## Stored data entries
========================
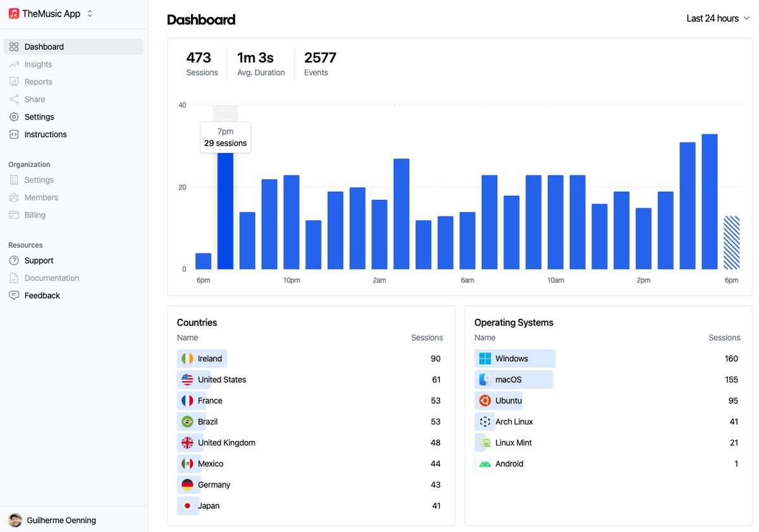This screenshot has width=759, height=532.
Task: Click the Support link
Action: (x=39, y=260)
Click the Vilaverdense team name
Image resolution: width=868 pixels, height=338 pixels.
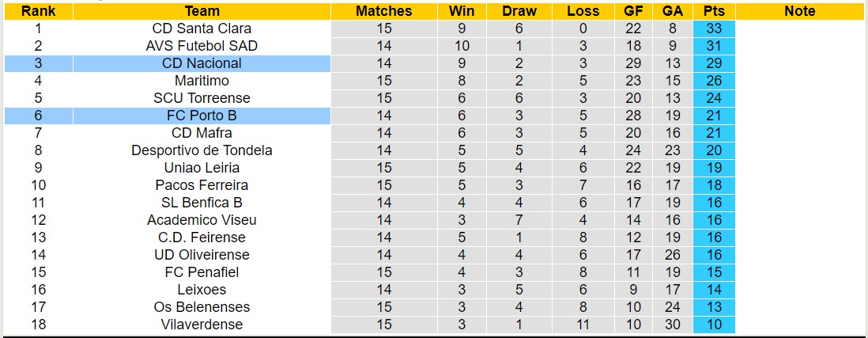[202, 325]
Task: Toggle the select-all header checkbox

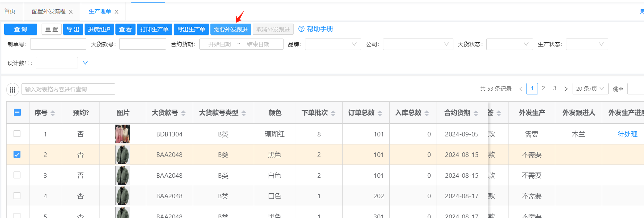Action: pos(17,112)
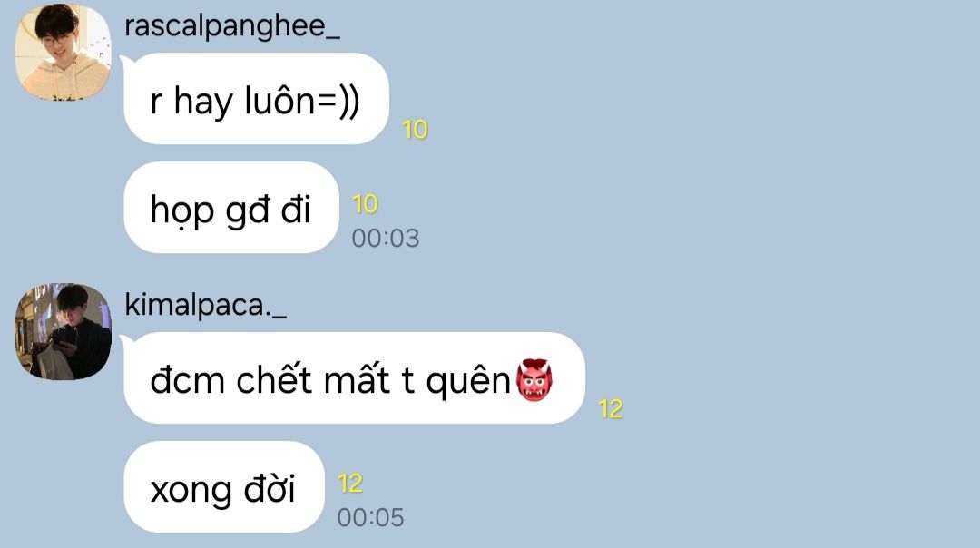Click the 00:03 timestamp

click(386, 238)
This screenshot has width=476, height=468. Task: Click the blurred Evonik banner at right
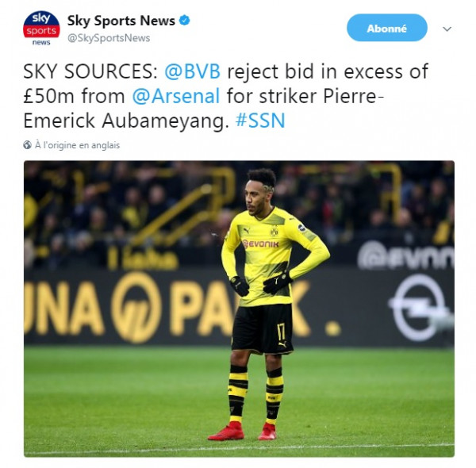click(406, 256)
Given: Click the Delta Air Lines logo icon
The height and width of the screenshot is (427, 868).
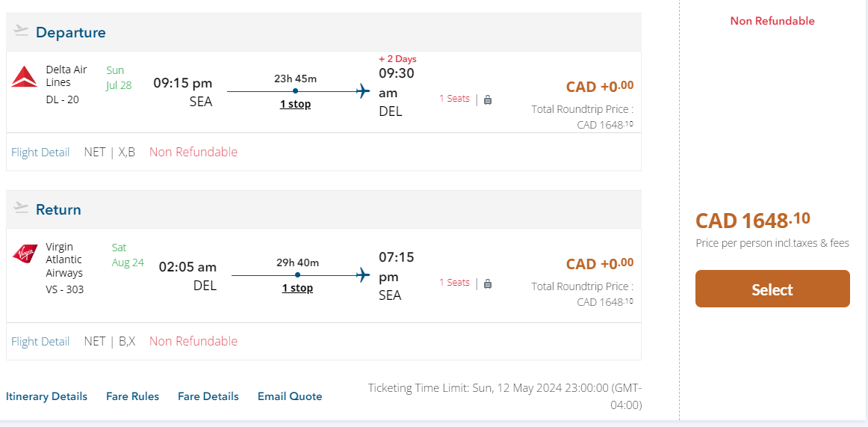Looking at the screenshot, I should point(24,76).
========================
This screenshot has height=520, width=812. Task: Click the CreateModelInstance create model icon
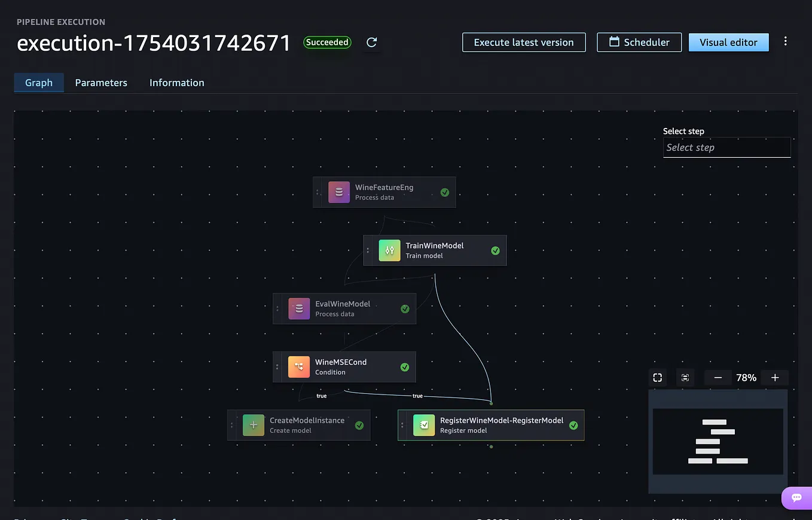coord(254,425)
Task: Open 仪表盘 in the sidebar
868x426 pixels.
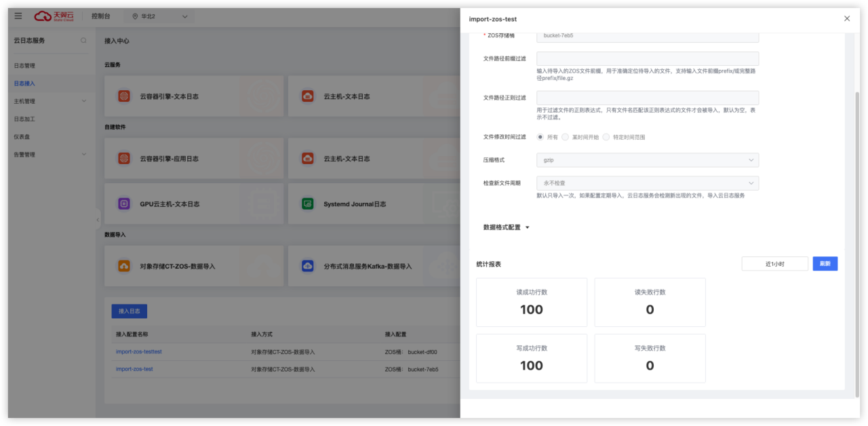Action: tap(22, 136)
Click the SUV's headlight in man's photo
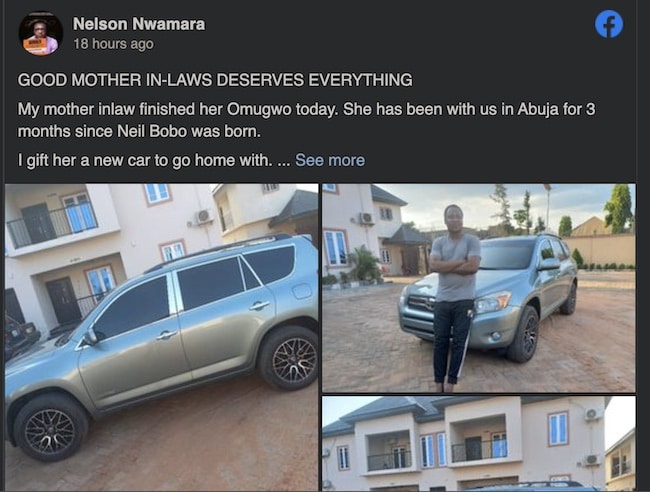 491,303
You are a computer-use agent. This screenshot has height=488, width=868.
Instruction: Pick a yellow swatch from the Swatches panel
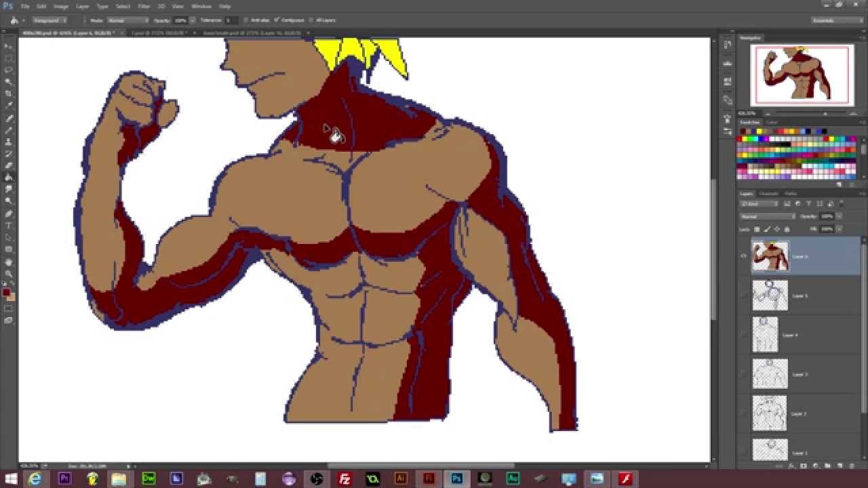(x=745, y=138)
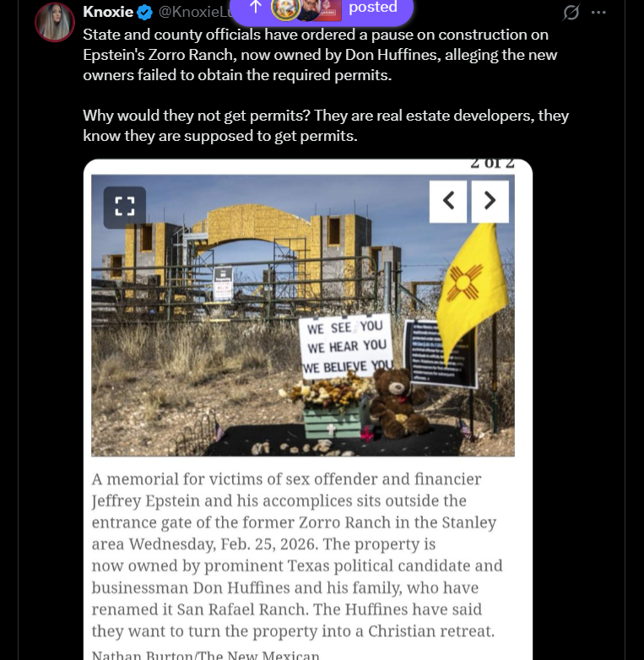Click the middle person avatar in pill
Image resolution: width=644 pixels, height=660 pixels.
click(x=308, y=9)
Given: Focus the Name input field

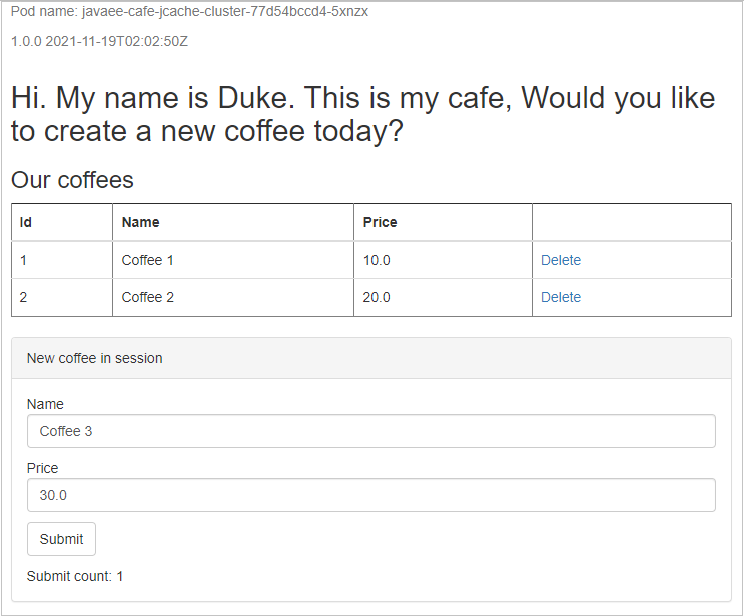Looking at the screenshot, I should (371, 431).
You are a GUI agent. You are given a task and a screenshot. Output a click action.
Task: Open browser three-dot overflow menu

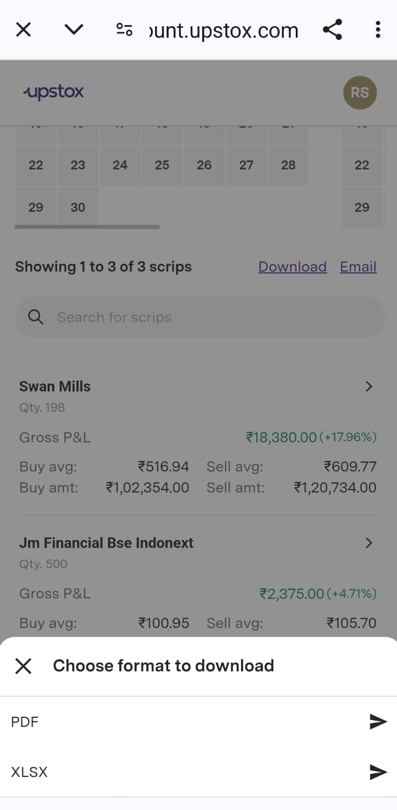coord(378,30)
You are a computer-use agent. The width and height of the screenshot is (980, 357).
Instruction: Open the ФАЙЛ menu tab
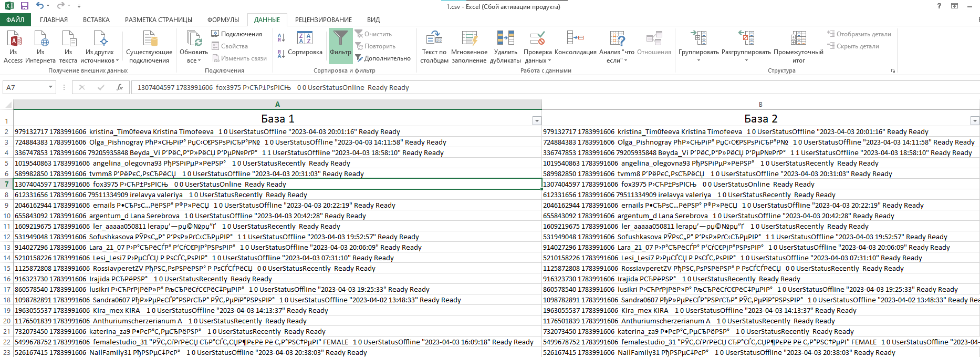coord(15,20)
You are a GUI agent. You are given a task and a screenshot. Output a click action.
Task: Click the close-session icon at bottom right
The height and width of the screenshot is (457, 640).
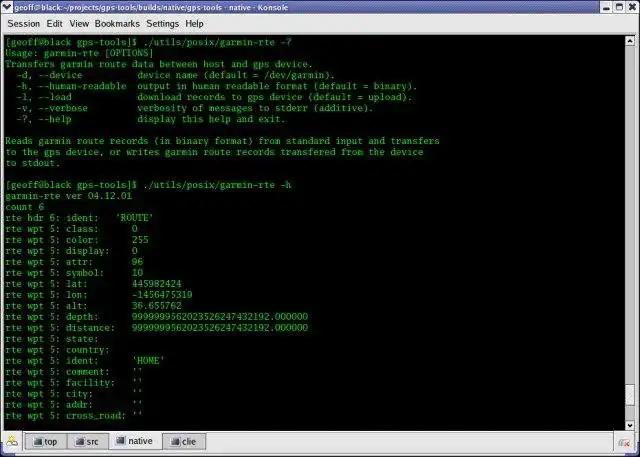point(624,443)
========================
## Aim of the exercise
Please give the count of lines above with "computer", nothing else.

## Response box
2